Presenti già 20.000 anni fa e poi nel paleolitico, neolitico e in seguito nell’area moderna, le popolazioni indigene del Perù rappresentano uno degli insediamenti più antichi e consistenti di tutto il nuovo mondo.
Si calcola che all’epoca di Pizarro, più o meno intorno alla metà del XVI secolo, le popolazioni amerinde del paese (anche se il Perù di allora aveva un’estensione molto più vasta di quello odierno), raggiungessero la considerevole cifra di 7-8 milioni di abitanti. A seguito della conquista si verificò una drastica riduzione della popolazione, anche a causa delle nuove malattie importate, tanto che in pochi anni il numero degli indigeni scesa intorno ai 2 milioni di individui.
Da questo momento inizia un lento processo di ripopolamento che vede come protagonisti non solo e non più gli indigeni amerindi, ma insieme a loro i colonizzatori venuti dalla Spagna e dall’Europa, i blancos, che progressivamente spostano il baricentro dell’attività politica, economica, culturale e sociale, dall’alta sierra alla costa, vicini al mare dove si sentono più sicuri, più protetti da un habitat che conoscono meglio (molti dei colonizzatori sono marinai o abitanti delle coste spagnole e in ogni caso hanno una dimestichezza col mare).
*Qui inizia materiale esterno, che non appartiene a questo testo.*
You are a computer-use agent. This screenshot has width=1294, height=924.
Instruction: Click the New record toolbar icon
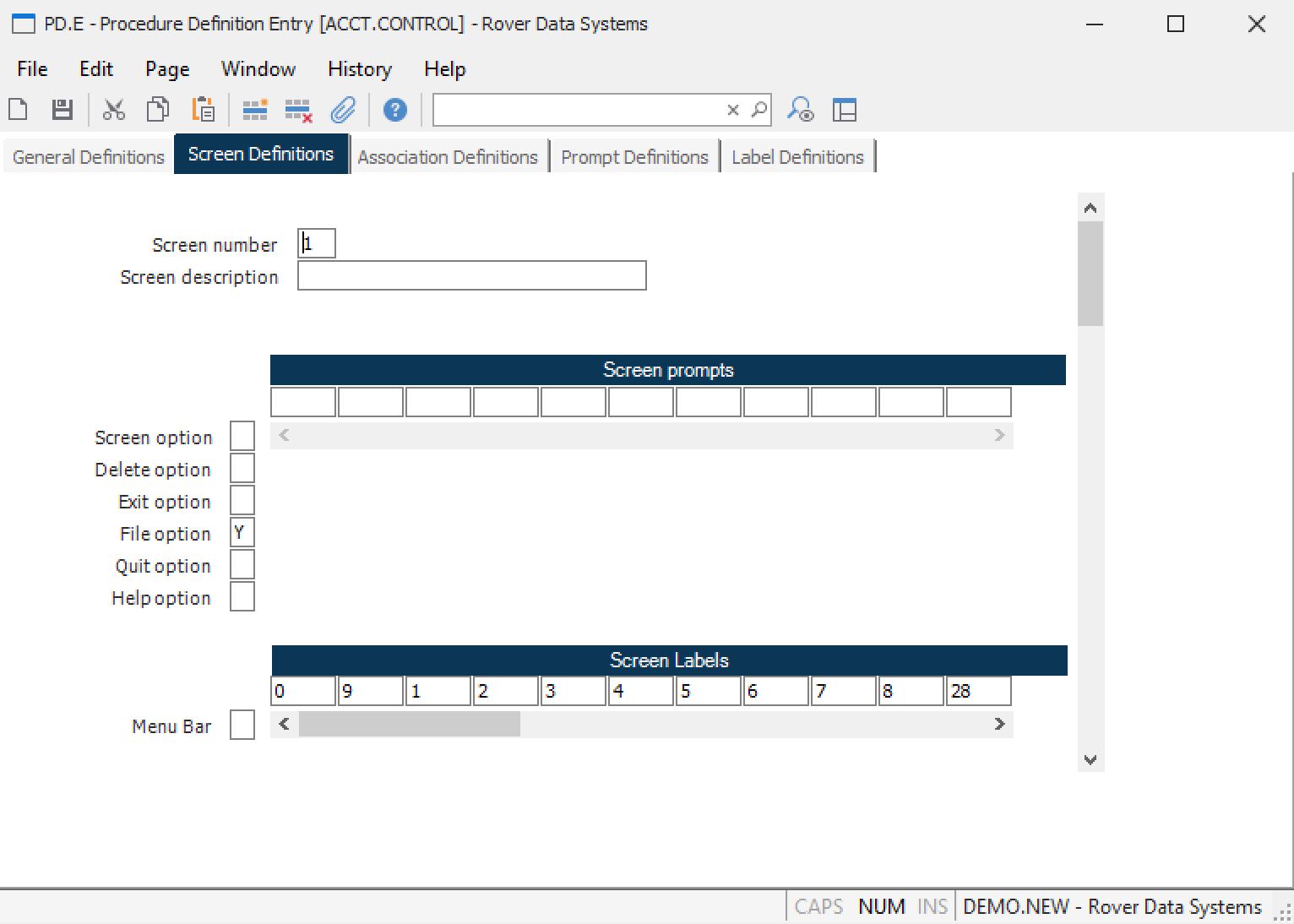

In maniera graduale ma costante gli amerindi e gli europei si incrociano, la popolazione aumenta sino a raggiungere nel 1940 lo stesso livello dell’epoca dei conquistadores, per poi subire un’impennata e un’accelerazione che dura ancora oggi, con una triplicazione degli abitanti in soli 50 anni. Oggi si calcola che nel paese la popolazione residente sia suddivisa etnicamente secondo queste percentuali: bianchi e meticci circa il 55%, prevalentemente, se non quasi esclusivamente, dislocati sulla costa, nelle oasi produttive e nelle grandi città; indigeni 45%, suddivisi in Quechua, la maggioranza, Aymara, quasi esclusivamente dislocati sulla sierra andina nella zona di Puno; indios dell’Amazzonia e altre minoranze.